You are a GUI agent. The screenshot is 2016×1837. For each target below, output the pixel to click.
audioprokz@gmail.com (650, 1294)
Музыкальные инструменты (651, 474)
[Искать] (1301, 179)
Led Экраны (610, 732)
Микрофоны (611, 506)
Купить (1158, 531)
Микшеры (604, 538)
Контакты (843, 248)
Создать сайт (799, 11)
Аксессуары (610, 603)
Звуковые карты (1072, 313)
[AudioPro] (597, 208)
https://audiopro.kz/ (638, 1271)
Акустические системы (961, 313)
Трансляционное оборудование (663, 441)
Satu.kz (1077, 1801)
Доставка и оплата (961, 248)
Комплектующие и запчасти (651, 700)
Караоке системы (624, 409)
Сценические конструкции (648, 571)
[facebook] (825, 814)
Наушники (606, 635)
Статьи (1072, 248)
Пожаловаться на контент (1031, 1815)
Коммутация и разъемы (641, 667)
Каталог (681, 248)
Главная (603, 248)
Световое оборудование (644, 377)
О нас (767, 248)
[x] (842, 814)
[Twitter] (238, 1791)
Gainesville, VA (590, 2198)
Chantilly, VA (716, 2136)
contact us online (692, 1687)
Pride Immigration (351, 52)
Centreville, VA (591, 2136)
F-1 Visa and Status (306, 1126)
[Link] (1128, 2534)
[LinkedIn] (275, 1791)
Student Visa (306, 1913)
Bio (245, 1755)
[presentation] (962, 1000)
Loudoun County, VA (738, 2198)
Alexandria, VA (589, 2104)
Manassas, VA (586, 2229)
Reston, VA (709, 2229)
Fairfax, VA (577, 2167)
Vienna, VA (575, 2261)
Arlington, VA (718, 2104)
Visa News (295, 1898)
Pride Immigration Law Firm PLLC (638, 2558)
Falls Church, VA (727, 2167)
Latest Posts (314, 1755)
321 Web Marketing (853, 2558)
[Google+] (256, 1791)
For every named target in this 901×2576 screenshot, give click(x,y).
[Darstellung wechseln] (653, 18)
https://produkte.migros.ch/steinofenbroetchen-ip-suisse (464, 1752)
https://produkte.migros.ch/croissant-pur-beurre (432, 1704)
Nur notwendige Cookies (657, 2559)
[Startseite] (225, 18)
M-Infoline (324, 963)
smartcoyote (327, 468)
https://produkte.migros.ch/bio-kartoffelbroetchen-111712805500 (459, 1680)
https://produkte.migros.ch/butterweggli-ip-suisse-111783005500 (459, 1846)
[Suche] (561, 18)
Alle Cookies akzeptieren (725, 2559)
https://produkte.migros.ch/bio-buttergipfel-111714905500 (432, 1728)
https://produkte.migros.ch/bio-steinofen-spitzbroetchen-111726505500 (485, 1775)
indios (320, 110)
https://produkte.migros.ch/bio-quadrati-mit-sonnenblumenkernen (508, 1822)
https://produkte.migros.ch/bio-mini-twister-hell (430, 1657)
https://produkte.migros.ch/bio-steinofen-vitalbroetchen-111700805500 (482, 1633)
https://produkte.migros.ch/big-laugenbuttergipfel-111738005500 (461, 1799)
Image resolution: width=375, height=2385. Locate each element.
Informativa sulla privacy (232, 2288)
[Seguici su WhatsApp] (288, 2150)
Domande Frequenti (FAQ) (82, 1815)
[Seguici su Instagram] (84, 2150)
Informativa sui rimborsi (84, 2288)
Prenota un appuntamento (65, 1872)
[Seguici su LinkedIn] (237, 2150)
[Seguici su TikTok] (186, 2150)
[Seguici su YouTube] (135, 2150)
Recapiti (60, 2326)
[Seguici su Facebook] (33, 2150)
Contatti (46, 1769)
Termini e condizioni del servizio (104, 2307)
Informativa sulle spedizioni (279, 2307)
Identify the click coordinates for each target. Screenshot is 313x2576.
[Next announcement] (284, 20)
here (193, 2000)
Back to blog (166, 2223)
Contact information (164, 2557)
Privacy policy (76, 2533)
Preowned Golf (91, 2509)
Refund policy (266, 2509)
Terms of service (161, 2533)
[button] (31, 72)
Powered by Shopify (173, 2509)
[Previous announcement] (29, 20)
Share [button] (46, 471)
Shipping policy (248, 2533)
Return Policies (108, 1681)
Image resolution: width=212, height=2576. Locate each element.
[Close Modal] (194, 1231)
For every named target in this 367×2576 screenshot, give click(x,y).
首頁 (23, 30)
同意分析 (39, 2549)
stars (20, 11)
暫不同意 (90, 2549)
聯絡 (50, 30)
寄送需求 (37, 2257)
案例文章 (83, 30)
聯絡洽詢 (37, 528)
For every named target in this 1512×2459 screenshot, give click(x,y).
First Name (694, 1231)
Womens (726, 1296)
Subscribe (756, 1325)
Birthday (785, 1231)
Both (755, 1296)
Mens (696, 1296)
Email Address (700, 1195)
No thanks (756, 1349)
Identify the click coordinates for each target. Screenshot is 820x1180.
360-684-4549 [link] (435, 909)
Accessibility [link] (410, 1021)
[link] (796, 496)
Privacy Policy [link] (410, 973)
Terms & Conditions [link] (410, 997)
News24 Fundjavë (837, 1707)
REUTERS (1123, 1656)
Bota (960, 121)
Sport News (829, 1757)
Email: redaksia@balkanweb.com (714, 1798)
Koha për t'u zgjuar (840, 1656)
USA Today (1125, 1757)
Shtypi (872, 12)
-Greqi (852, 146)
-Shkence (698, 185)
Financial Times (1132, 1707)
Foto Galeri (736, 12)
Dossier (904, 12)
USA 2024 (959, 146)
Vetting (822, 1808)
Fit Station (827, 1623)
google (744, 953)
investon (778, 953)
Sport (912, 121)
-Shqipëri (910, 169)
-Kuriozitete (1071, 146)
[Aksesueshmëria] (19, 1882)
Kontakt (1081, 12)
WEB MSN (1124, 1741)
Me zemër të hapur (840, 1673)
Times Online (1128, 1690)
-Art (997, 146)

• [What the exercise asks]
Search the records for the string "element" and, wherever a line contains it, please copy that line.

• [Final answer]
Image resolution: width=375, height=2385. Locate each element.
Image resolution: width=212, height=2576. Locate each element.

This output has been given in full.